- Лента
- |
- Участники
- |
- Фото 4
- |
- Видео 0
- |
- Мероприятия 0
Житие сщмч. Алексия Бенеманского, ч. 2
"Обновленческий епископ Игнатий (бывший архимандрит города Кашина) начинает привлекать некоторые симпатии со стороны верующих. Обладая даром слова, он ведет беседы в кафедральном соборе и иногда в новом храме бывшего женского монастыря. На эти беседы ходят некоторые верующие и увлекаются его речами. Из посещающих его беседы публика в большинстве легкомысленная и малоцерковная. Одни из них ходят для того, чтобы провести время, другие для любопытства, а третьи желают услышать от оратора способы или получить указания, как бы желания плоти соблюсти и Царство Небесное приобрести. Вот такова аудитория... верующих, посещающих беседы Игнатия. Об этом особенно не следует беспокоиться, так как плевелы необходимо должны отделиться от зерна. Благодарение Господу за то, что среди наших пастырей многие скромно и честно выполняют свое пастырское дело. Епископа Стефана очень часто приглашают служить в разные приходские храмы в дни престольных праздников..."

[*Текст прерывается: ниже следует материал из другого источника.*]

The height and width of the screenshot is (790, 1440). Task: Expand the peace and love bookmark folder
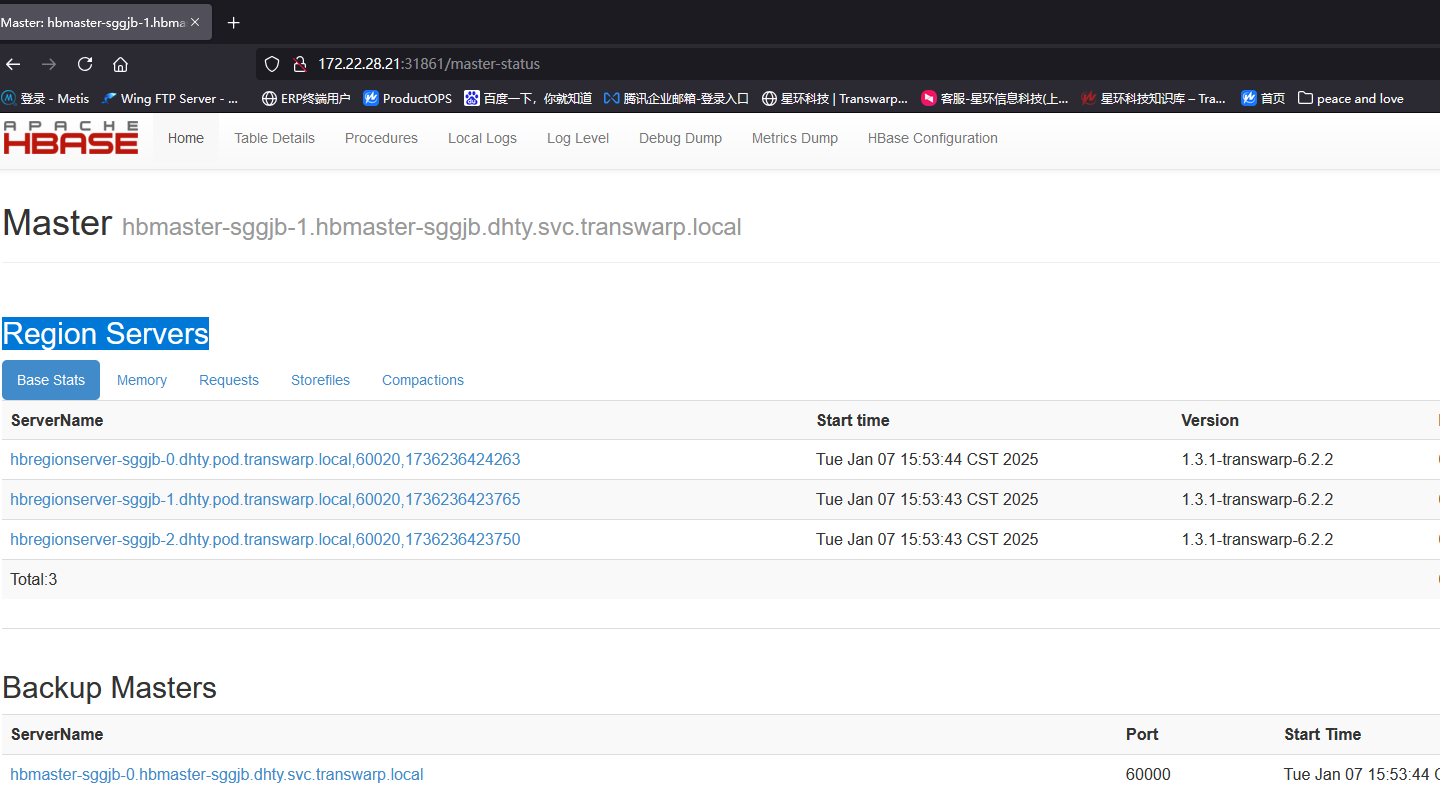click(1350, 98)
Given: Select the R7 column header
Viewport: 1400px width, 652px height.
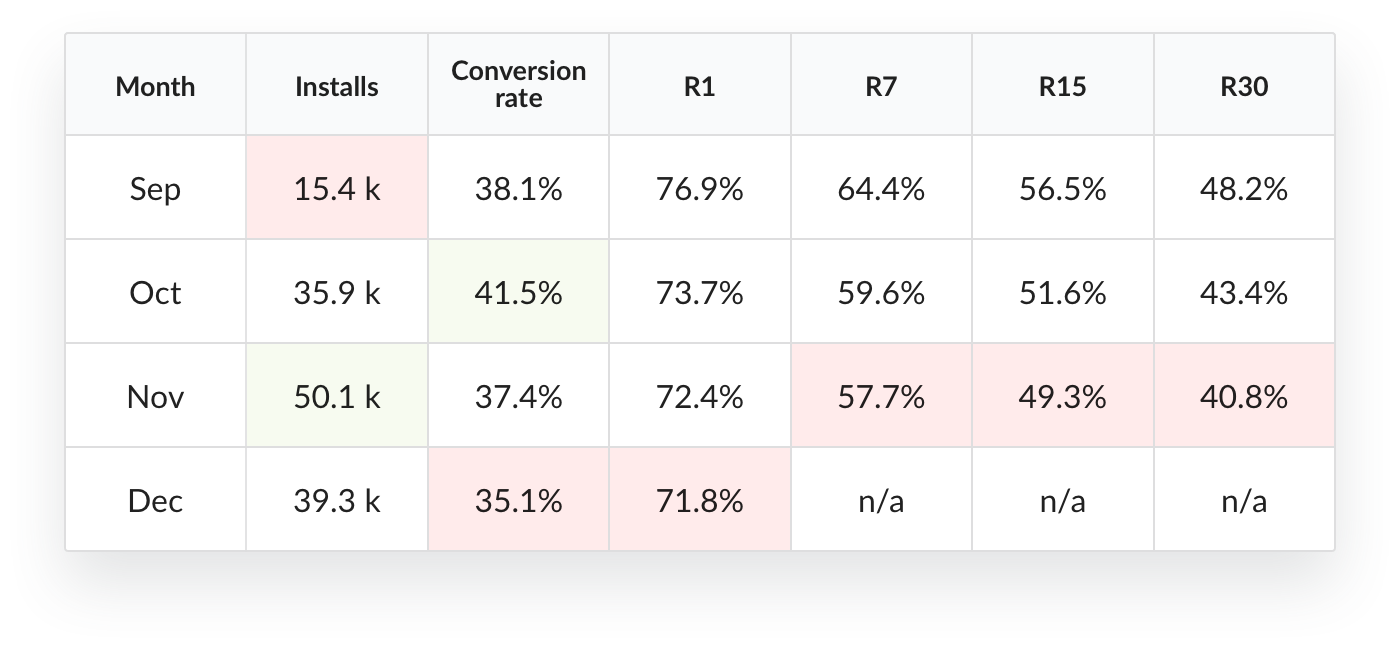Looking at the screenshot, I should [x=881, y=86].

В 1924 году советское правительство приняло решение освободить духовенство и мирян, осужденных по процессам об изъятии церковных ценностей и высланных в административном порядке "за сопротивление изъятию". 26 ноября 1926 года Особое Совещание при Коллегии ОГПУ постановило освободить о. Алексея из ссылки и разрешило ему вернуться в Тверь.
Вернулся он в тот период, когда обновленцы при поддержке властей готовились к новому наступлению на Православную Церковь – начали подготовку к обновленческому Собору, где предполагалось примирение обновленцев и православных, но под руководством раскольников. Уполномоченный обновленческого движения, бывший одновременно осведомителем ГПУ, докладывал: "Когда Серафим (митрополит Тверской и Кашинский. – И. Д.) под моим влиянием согласился пойти навстречу соввласти, когда он выразил даже тайное сочувствие обновленческому движению, то Калачев, Левковский, Бенеманский и другие объединились и начали настраивать общественное мнение против Серафима и, по-видимому, имеют намерение признать Тверским архиереем сосланного епископа Петра. В настоящее время всех противников соввласти информирует возвратившийся из ссылки протоиерей Алексей Бенеманский, который, по-видимому, имеет секретные инструкции епископа Петра Зверева, так как находились с этим епископом в ссылке недалеко друг от друга...
Если не будут приняты самые решительные меры по отношению к лицам, указанным в настоящем и предыдущих докладах, то работа съезда будет сведена к нулю в лучшем случае, а в худшем может быть сорван даже самый съезд. Если устранить из Твери Алексея Бенеманского, то среди прихожан не будет волнений... Тяжелая необходимость заставляет указать на необходимость этой меры..." "Священники Куприянов и Бенеманский, два товарища по несчастью, несколько лет тому назад были высланы из Твери в Туркестанский край, откуда вернулись вместе и заняли свои прежние приходы. Судя по словам священника Н., у них много общего, встречаются они как по чисто церковным делам, а также в домашней обстановке за стаканом чая отвести душу. Куприянов – бывший член Государственной Думы".
Гонения не прекращались. В 1928-1929 годах повторились события 1922 года, только на этот раз не ценности изымались из церквей, а закрывались сами церкви. Верующие протестовали и всячески противились закрытию храмов, ГПУ в ответ арестовывало духовенство и мирян. В конце 1928 года тверские власти постановили закрыть Вознесенский собор, предполагая приспособить его под столовую. Желая создать некоторую видимость законности этого действия, они собрали три с половиной тысячи подписей рабочих в пользу закрытия. В начале 1929 года в квартире протоиерея Никандра Троицкого собрались священники Василий Куприянов, Квинтилиан Вершинский, Алексей Соколов, Василий Владимирский, Леонид Флоренский и Алексей Бенеманский. Стали обсуждать, что делать, чтобы отстоять Вознесенский собор, который был в то время центральным храмом города и воспринимался верующими как общегородская святыня. Было предложено общинам, где служили собравшиеся священники, поставить свои подписи под протестом против закрытия храма. В короткий срок было собрано десять тысяч подписей, и собор удалось отстоять.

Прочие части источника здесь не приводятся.